In Omnicare, Inc. v. Laborers District Council Construction Industry Pension Fund, 575 U. S. ____ (2015), the Supreme Court clarified issuer liability under §11 of the Securities Act. Section 11 provides that issuers are liable for registration statements that contain “an untrue statement of a material fact or omit to state a material fact required . . . to make the statements therein not misleading.” While the Court’s opinion applies in the context of publicly registered offerings, there are some important take-home messages for private placements too. Click through for three top considerations for issuers in light of Omnicare.

1. The focus is less on the factual truth of an issuer’s opinion and more about the content, sincerity and basis of the opinion.

The Court held that an issuer is not liable under §11 merely because a sincerely-held opinion turns out to be factually wrong. Now, this shouldn’t be news, but it actually is! And it’s very good news. The issuer, Omnicare, opined that it was in compliance with federal and state laws. Citing lawsuits filed by the federal government against Omnicare, the plaintiffs asserted that this opinion was materially false. The Court held this was not enough to subject the issuer to liability. What mattered to the Court was not whether the opinion was objectively true, but whether the opinion was honestly held. Every opinion given includes the inherently factual content that that the opinion is honestly held but the remaining content of an opinion is, in the Court’s opinion, just that: nonfactual. Moreover, if an opinion statement contains embedded facts, then an issuer can be liable if those embedded facts are untrue and material. After noting that the plaintiffs failed to allege either of these cases, the Court turned to a discussion of potential liability related to factual statements and omissions supporting the opinion provided.

The Court remanded Omnicare with instructions to determine whether the issuer misstated or omitted material facts about the basis of its opinion. The Court concluded that “if a registration statement omits material facts about the issuer’s inquiry into or knowledge concerning a statement of opinion, and if those facts conflict with what a reasonable investor would take from the statement itself, then §11’s omissions clause creates liability.” According to the Court, if an issuer says “we believe our conduct is lawful” reasonable investors will likely expect that “such an assertion rest[s] on some meaningful legal inquiry . . . .” On remand, the plaintiff will have the burden to identify some set of facts that demonstrates that “Omnicare lacked the basis for making [its legal compliance opinion] that a reasonable investor would expect.”

2. Future litigation is likely to be about the extent and sufficiency of the issuer’s basis for its opinions.

In light of the Omnicare decision, it seems that §11’s omissions clause will be doing the heavy lifting for the government and plaintiffs going forward when it comes to statements of opinion because opinions have been given such broad protection. The Court points out that a reasonable investor is right to expect “not just that the issuer believes [its opinions] (however irrationally), but that [those opinions] fairly [align] with the information in the issuer’s possession at the time.” It is unclear how a plaintiff could prove an issuer does not sincerely (however irrationally) hold its opinions absent a smoking gun email to the effect of, “we’re telling investors we believe [X] and we know [X] is not true.” In Omnicare, the plaintiffs failed to allege that the issuer did not sincerely hold its opinion. Although future plaintiffs may not make this mistake, it seems like it would be much easier for these plaintiffs to find material errors in facts that underlie the issuer’s basis for its opinions. A misstatements or omissions inquiry regarding facts supporting an opinion, at the very least, does not require delving into the murky depths of an issuer’s state of mind.

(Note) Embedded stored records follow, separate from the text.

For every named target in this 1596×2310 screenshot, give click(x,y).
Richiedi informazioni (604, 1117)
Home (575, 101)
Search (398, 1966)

3. Issuers should think about Omnicare’s implications outside of the context of §11.

The reasoning in Omnicare could apply to private as well as public deals. So, all counsel involved in securities matters should be mindful of the decision and mindful of its protections and pitfalls. It is very good that the Court embraced the common sense proposition that opinions aren’t actionable just because they are wrong. It is equally important to take from this opinion the point forcefully made here by the Court that while lawyers are entitled to their opinions, they are not entitled to their facts. While this part of the opinion is hardly startling, it is nonetheless vitally important to remember that incorrect facts can mislead and become the basis of a successful suit. Opinion is fine, disingenuous facts are not. Opinions should be backed by facts and issuers should ensure those facts are right through meaningful inquiry. We always try to do that; this is a good reminder that we always must.

Takeaways from the Omnicare Decision

The lesson is that when giving an opinion, be able to back it up. Although opinions that turn out to be factually wrong are not enough to cause issuer liability, an opinion given without an adequate basis can cause trouble. Being able to show the meaningful inquiry behind an opinion could go a long way toward mitigating potential liability.